## Assigned task
Return the full listing, so that each line matches the original exactly.

## Records supplied
>>>>

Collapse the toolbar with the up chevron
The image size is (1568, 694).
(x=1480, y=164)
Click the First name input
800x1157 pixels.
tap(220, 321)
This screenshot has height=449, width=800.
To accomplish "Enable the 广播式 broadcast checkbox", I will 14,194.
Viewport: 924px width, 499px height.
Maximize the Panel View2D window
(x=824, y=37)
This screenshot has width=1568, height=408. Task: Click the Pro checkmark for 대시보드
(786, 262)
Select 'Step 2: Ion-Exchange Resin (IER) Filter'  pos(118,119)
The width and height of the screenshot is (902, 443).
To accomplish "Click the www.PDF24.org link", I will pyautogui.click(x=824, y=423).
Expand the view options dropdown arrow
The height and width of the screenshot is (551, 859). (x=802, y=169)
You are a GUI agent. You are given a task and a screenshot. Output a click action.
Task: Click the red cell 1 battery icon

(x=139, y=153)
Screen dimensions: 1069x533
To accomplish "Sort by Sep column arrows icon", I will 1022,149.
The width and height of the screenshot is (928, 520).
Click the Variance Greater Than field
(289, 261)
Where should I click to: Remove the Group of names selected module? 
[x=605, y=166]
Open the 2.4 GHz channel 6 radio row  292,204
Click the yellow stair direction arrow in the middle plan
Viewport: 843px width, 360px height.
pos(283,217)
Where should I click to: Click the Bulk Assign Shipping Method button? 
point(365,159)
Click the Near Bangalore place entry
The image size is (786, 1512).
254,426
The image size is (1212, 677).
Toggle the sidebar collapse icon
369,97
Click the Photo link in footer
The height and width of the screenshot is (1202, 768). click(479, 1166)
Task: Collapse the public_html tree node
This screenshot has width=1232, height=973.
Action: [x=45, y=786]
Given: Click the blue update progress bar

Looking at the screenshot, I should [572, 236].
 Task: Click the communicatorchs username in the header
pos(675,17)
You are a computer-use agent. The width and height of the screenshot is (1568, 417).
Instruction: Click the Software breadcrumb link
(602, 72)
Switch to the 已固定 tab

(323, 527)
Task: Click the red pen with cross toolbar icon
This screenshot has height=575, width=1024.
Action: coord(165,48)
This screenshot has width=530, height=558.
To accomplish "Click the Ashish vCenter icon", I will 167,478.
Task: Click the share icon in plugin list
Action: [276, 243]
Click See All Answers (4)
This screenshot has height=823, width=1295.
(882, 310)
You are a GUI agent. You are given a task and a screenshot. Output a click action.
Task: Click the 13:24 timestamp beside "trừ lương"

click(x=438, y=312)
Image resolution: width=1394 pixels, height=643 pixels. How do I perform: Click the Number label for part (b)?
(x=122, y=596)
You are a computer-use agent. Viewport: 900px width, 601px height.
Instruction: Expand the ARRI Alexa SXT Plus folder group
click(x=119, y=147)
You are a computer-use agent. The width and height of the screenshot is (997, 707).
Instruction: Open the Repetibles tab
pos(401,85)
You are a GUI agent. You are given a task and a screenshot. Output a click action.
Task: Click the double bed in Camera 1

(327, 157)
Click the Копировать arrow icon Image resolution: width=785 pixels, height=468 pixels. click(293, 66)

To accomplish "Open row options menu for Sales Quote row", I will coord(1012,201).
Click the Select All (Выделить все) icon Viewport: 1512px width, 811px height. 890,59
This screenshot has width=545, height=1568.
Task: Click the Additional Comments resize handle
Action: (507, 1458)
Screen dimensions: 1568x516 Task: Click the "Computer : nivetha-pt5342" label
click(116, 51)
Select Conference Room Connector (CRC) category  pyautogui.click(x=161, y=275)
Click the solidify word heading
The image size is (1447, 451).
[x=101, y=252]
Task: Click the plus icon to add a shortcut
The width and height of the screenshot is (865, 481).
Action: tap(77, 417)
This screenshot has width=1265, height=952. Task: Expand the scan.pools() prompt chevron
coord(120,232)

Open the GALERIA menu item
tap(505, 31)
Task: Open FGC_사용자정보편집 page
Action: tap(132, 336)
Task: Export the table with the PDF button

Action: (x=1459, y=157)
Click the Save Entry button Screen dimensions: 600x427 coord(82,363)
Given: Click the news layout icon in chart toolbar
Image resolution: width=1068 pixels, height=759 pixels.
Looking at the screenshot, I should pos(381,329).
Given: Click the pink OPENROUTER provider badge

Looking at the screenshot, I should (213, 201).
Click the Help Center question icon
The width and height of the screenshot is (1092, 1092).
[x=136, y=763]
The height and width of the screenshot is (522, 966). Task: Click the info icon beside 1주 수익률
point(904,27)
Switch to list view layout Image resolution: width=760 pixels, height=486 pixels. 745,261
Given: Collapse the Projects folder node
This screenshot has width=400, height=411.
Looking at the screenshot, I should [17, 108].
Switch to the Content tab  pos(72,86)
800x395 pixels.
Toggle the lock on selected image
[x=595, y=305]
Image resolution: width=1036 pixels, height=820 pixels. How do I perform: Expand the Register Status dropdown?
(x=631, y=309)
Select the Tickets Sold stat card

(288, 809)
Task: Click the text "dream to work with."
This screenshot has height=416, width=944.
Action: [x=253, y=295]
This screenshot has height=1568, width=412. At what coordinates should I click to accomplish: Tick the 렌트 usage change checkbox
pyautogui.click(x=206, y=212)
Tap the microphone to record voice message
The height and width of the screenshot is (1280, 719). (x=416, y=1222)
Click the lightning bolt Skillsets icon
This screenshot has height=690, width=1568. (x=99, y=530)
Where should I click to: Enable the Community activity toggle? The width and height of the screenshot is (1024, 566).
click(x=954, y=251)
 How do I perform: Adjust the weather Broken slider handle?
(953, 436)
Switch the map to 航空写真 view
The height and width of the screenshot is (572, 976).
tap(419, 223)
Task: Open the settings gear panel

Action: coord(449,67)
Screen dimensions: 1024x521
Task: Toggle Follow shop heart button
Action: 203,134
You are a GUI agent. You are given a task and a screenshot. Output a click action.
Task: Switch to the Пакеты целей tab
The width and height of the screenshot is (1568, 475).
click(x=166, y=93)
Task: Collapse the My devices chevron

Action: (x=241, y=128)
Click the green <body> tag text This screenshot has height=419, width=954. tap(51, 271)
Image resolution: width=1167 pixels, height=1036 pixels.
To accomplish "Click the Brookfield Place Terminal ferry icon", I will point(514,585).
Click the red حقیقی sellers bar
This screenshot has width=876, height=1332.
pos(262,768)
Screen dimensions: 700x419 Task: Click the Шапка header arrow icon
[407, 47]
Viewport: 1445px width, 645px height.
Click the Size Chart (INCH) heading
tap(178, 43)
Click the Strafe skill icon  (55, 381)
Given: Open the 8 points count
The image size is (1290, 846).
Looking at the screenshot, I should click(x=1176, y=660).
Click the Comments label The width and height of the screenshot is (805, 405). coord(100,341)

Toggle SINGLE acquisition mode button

<<<<

## Your solution
Collapse the toolbar with the up chevron
The image size is (1568, 694).
(x=1480, y=164)
Click the First name input
800x1157 pixels.
tap(220, 321)
This screenshot has height=449, width=800.
To accomplish "Enable the 广播式 broadcast checkbox", I will 14,194.
Viewport: 924px width, 499px height.
Maximize the Panel View2D window
(x=824, y=37)
This screenshot has width=1568, height=408. Task: Click the Pro checkmark for 대시보드
(786, 262)
Select 'Step 2: Ion-Exchange Resin (IER) Filter'  pos(118,119)
The width and height of the screenshot is (902, 443).
To accomplish "Click the www.PDF24.org link", I will pyautogui.click(x=824, y=423).
Expand the view options dropdown arrow
The height and width of the screenshot is (551, 859). (x=802, y=169)
You are a GUI agent. You are given a task and a screenshot. Output a click action.
Task: Click the red cell 1 battery icon

(x=139, y=153)
Screen dimensions: 1069x533
To accomplish "Sort by Sep column arrows icon", I will 1022,149.
The width and height of the screenshot is (928, 520).
Click the Variance Greater Than field
(289, 261)
Where should I click to: Remove the Group of names selected module? 
[x=605, y=166]
Open the 2.4 GHz channel 6 radio row  292,204
Click the yellow stair direction arrow in the middle plan
Viewport: 843px width, 360px height.
pos(283,217)
Where should I click to: Click the Bulk Assign Shipping Method button? 
point(365,159)
Click the Near Bangalore place entry
The image size is (786, 1512).
254,426
The image size is (1212, 677).
Toggle the sidebar collapse icon
369,97
Click the Photo link in footer
The height and width of the screenshot is (1202, 768). click(479, 1166)
Task: Collapse the public_html tree node
This screenshot has width=1232, height=973.
Action: [x=45, y=786]
Given: Click the blue update progress bar

Looking at the screenshot, I should [572, 236].
 Task: Click the communicatorchs username in the header
pos(675,17)
You are a computer-use agent. The width and height of the screenshot is (1568, 417).
Instruction: Click the Software breadcrumb link
(602, 72)
Switch to the 已固定 tab

(323, 527)
Task: Click the red pen with cross toolbar icon
This screenshot has height=575, width=1024.
Action: coord(165,48)
This screenshot has width=530, height=558.
To accomplish "Click the Ashish vCenter icon", I will 167,478.
Task: Click the share icon in plugin list
Action: [276, 243]
Click See All Answers (4)
This screenshot has height=823, width=1295.
(882, 310)
You are a GUI agent. You are given a task and a screenshot. Output a click action.
Task: Click the 13:24 timestamp beside "trừ lương"

click(x=438, y=312)
Image resolution: width=1394 pixels, height=643 pixels. How do I perform: Click the Number label for part (b)?
(x=122, y=596)
You are a computer-use agent. Viewport: 900px width, 601px height.
Instruction: Expand the ARRI Alexa SXT Plus folder group
click(x=119, y=147)
You are a computer-use agent. The width and height of the screenshot is (997, 707).
Instruction: Open the Repetibles tab
pos(401,85)
You are a GUI agent. You are given a task and a screenshot. Output a click action.
Task: Click the double bed in Camera 1

(327, 157)
Click the Копировать arrow icon Image resolution: width=785 pixels, height=468 pixels. click(293, 66)

To accomplish "Open row options menu for Sales Quote row", I will coord(1012,201).
Click the Select All (Выделить все) icon Viewport: 1512px width, 811px height. 890,59
This screenshot has width=545, height=1568.
Task: Click the Additional Comments resize handle
Action: (507, 1458)
Screen dimensions: 1568x516 Task: Click the "Computer : nivetha-pt5342" label
click(116, 51)
Select Conference Room Connector (CRC) category  pyautogui.click(x=161, y=275)
Click the solidify word heading
The image size is (1447, 451).
[x=101, y=252]
Task: Click the plus icon to add a shortcut
The width and height of the screenshot is (865, 481).
Action: tap(77, 417)
This screenshot has width=1265, height=952. Task: Expand the scan.pools() prompt chevron
coord(120,232)

Open the GALERIA menu item
tap(505, 31)
Task: Open FGC_사용자정보편집 page
Action: tap(132, 336)
Task: Export the table with the PDF button

Action: (x=1459, y=157)
Click the Save Entry button Screen dimensions: 600x427 coord(82,363)
Given: Click the news layout icon in chart toolbar
Image resolution: width=1068 pixels, height=759 pixels.
Looking at the screenshot, I should pos(381,329).
Given: Click the pink OPENROUTER provider badge

Looking at the screenshot, I should (213, 201).
Click the Help Center question icon
The width and height of the screenshot is (1092, 1092).
[x=136, y=763]
The height and width of the screenshot is (522, 966). Task: Click the info icon beside 1주 수익률
point(904,27)
Switch to list view layout Image resolution: width=760 pixels, height=486 pixels. 745,261
Given: Collapse the Projects folder node
This screenshot has width=400, height=411.
Looking at the screenshot, I should [17, 108].
Switch to the Content tab  pos(72,86)
800x395 pixels.
Toggle the lock on selected image
[x=595, y=305]
Image resolution: width=1036 pixels, height=820 pixels. How do I perform: Expand the Register Status dropdown?
(x=631, y=309)
Select the Tickets Sold stat card

(288, 809)
Task: Click the text "dream to work with."
This screenshot has height=416, width=944.
Action: [x=253, y=295]
This screenshot has height=1568, width=412. At what coordinates should I click to accomplish: Tick the 렌트 usage change checkbox
pyautogui.click(x=206, y=212)
Tap the microphone to record voice message
The height and width of the screenshot is (1280, 719). (x=416, y=1222)
Click the lightning bolt Skillsets icon
This screenshot has height=690, width=1568. (x=99, y=530)
Where should I click to: Enable the Community activity toggle? The width and height of the screenshot is (1024, 566).
click(x=954, y=251)
 How do I perform: Adjust the weather Broken slider handle?
(953, 436)
Switch the map to 航空写真 view
The height and width of the screenshot is (572, 976).
tap(419, 223)
Task: Open the settings gear panel

Action: coord(449,67)
Screen dimensions: 1024x521
Task: Toggle Follow shop heart button
Action: 203,134
You are a GUI agent. You are given a task and a screenshot. Output a click action.
Task: Switch to the Пакеты целей tab
The width and height of the screenshot is (1568, 475).
click(x=166, y=93)
Task: Collapse the My devices chevron

Action: (x=241, y=128)
Click the green <body> tag text This screenshot has height=419, width=954. tap(51, 271)
Image resolution: width=1167 pixels, height=1036 pixels.
To accomplish "Click the Brookfield Place Terminal ferry icon", I will point(514,585).
Click the red حقیقی sellers bar
This screenshot has width=876, height=1332.
pos(262,768)
Screen dimensions: 700x419 Task: Click the Шапка header arrow icon
[407, 47]
Viewport: 1445px width, 645px height.
Click the Size Chart (INCH) heading
tap(178, 43)
Click the Strafe skill icon  (55, 381)
Given: Open the 8 points count
The image size is (1290, 846).
Looking at the screenshot, I should click(x=1176, y=660).
Click the Comments label The width and height of the screenshot is (805, 405). coord(100,341)

Toggle SINGLE acquisition mode button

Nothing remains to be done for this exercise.